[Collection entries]
* * * * * * * * *

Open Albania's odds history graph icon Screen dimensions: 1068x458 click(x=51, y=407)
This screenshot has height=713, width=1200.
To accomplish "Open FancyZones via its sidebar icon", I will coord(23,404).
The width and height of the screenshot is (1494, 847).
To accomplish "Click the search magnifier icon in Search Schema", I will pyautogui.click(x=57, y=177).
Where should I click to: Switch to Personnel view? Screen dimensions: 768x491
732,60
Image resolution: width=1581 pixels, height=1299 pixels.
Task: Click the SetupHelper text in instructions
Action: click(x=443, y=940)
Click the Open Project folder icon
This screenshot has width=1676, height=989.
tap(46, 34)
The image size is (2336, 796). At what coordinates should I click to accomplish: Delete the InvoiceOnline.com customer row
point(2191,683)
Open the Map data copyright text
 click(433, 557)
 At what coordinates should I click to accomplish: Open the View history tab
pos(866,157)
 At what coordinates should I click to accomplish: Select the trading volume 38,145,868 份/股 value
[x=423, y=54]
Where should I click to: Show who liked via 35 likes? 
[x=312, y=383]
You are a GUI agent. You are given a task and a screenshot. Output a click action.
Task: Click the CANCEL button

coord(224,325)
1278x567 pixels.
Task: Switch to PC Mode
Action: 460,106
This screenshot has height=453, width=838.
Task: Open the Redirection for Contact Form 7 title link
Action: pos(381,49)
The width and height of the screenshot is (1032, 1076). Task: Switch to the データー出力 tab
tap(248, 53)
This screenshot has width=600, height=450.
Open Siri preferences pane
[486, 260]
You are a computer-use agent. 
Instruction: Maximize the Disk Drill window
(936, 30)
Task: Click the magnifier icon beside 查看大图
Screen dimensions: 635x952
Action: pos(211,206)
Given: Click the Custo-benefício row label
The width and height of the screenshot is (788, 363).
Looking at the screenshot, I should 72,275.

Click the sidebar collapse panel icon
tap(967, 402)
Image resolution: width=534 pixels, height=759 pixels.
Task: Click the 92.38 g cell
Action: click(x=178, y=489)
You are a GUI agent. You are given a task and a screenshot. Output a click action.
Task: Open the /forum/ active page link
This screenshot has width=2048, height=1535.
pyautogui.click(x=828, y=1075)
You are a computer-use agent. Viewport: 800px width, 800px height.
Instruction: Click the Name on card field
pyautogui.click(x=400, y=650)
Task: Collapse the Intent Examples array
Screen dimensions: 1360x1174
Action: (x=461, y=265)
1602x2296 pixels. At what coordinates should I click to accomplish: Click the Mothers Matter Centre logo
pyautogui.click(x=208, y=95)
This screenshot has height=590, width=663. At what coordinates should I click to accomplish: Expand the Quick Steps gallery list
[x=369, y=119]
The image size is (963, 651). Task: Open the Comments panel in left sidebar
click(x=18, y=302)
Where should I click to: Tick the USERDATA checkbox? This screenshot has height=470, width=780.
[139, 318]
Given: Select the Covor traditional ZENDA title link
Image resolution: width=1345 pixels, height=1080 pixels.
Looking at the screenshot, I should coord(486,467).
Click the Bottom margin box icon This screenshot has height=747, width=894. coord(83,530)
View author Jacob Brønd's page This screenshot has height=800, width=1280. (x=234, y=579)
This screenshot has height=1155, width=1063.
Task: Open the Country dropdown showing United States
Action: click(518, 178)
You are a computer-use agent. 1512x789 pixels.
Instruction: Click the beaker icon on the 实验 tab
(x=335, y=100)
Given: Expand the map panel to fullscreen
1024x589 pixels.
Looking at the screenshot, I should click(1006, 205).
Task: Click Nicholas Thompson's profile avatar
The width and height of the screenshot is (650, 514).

* * * * * * * * *

* _GOAL OF THE EXERCISE_: Go through the lines above and copy out each one that contains the word "Switch".

* _FINISHED TASK_:
Where should I click to: Switch to Personnel view? Screen dimensions: 768x491
Task: Switch to PC Mode
The width and height of the screenshot is (1032, 1076). Task: Switch to the データー出力 tab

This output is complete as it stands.